-- SUPPLIED RECORDS follows --

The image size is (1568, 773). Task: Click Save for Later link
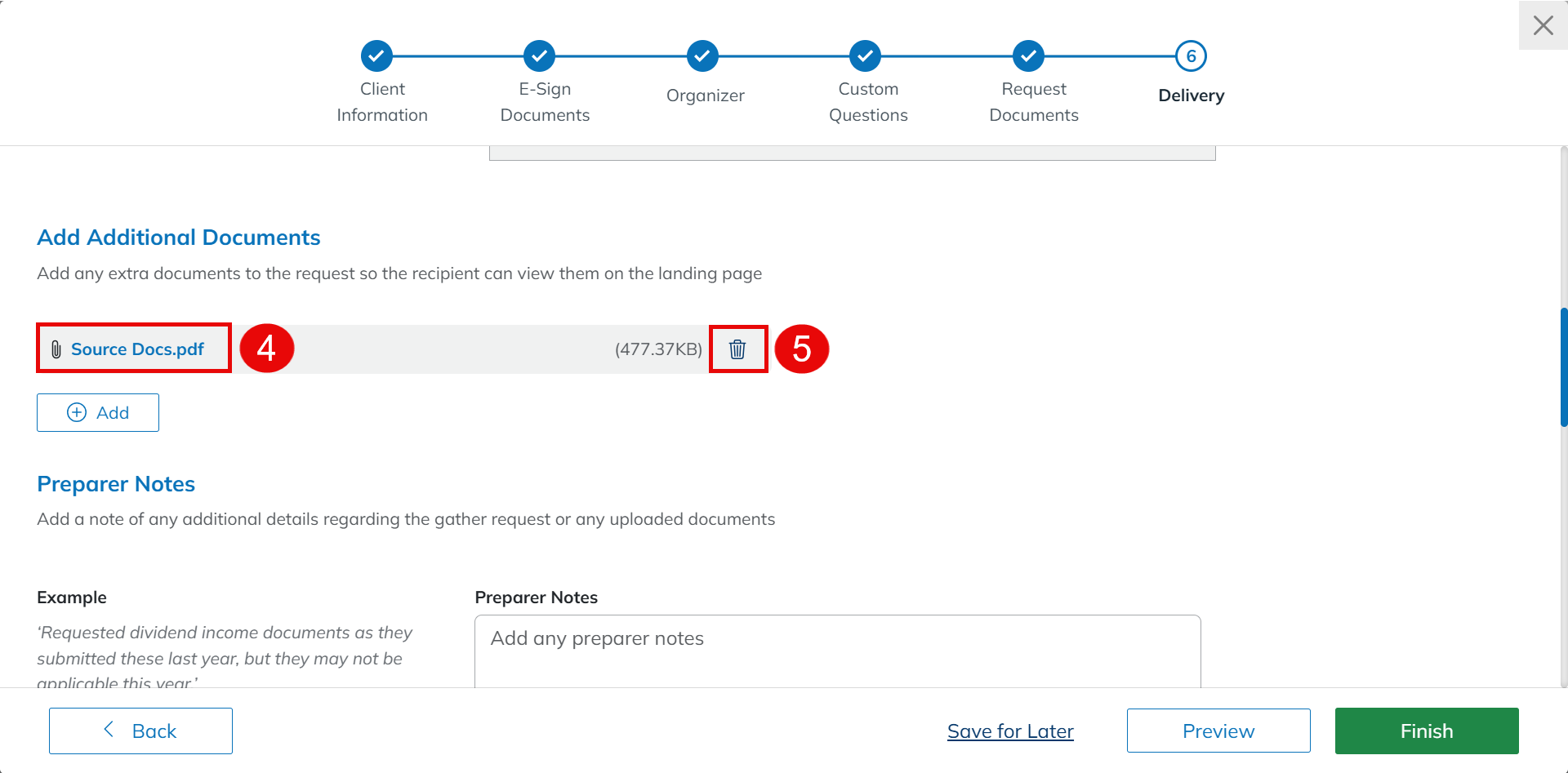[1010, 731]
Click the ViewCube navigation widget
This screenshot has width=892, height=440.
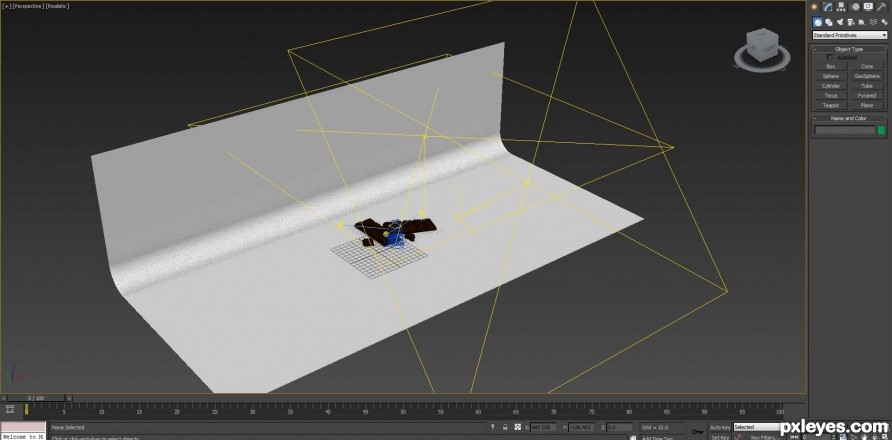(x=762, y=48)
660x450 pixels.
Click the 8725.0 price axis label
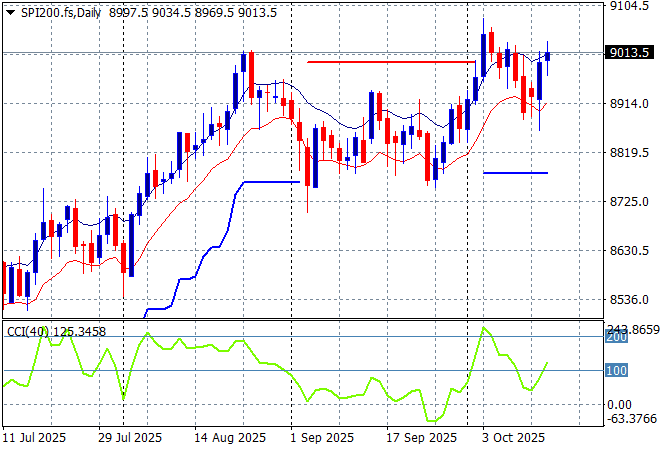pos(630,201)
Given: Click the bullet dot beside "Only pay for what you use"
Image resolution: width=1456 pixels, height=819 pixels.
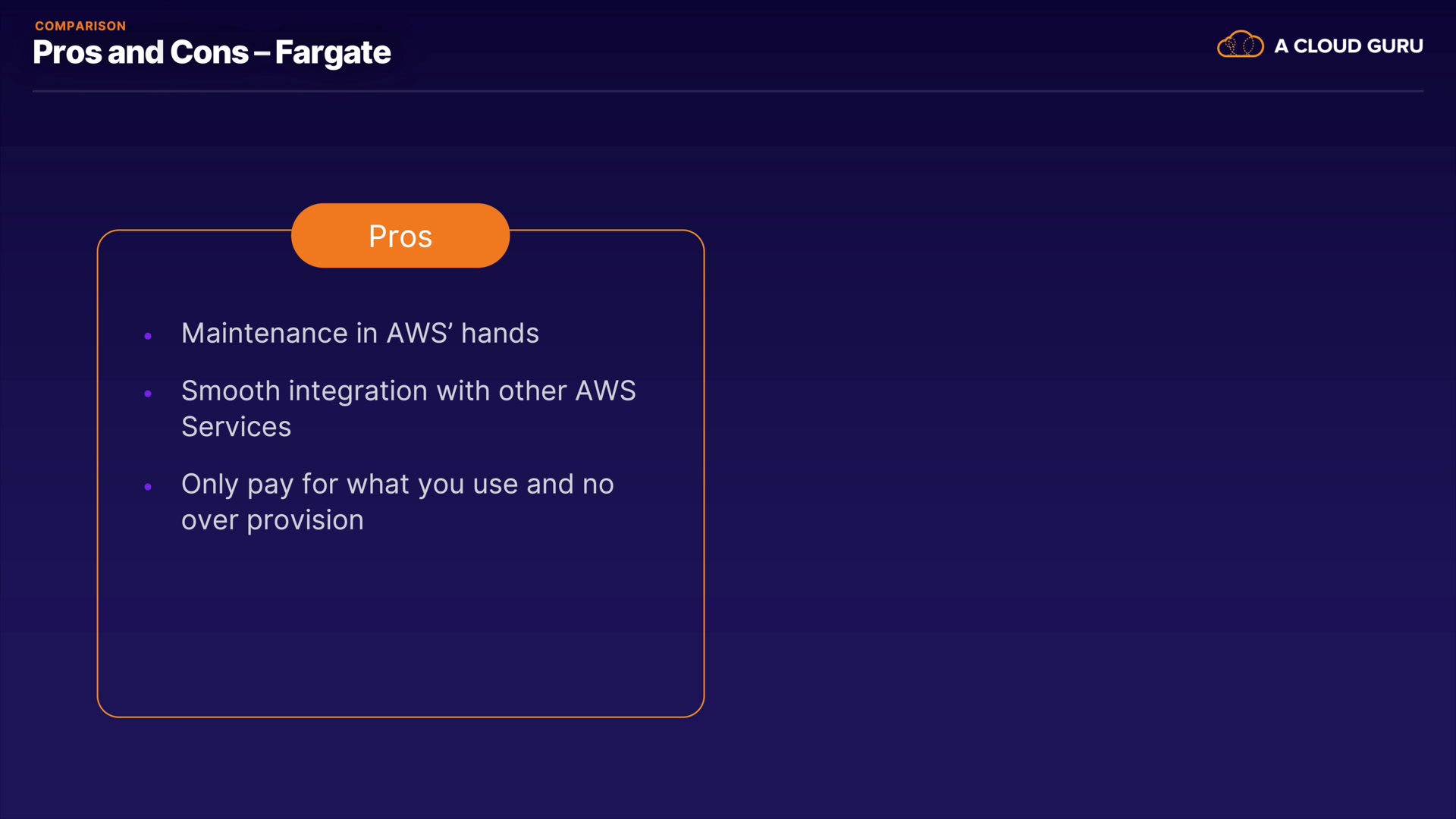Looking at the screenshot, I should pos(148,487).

-- SUPPLIED RECORDS concluded --

• _AIM OF THE EXERCISE_
Exactly the lines from the one with "Image resolution: width=1456" through the end of the records should be written out, and only those. Pictures do not belong in the copy.

• _WRITTEN ANSWER_
Image resolution: width=1456 pixels, height=819 pixels.
Looking at the screenshot, I should pos(148,487).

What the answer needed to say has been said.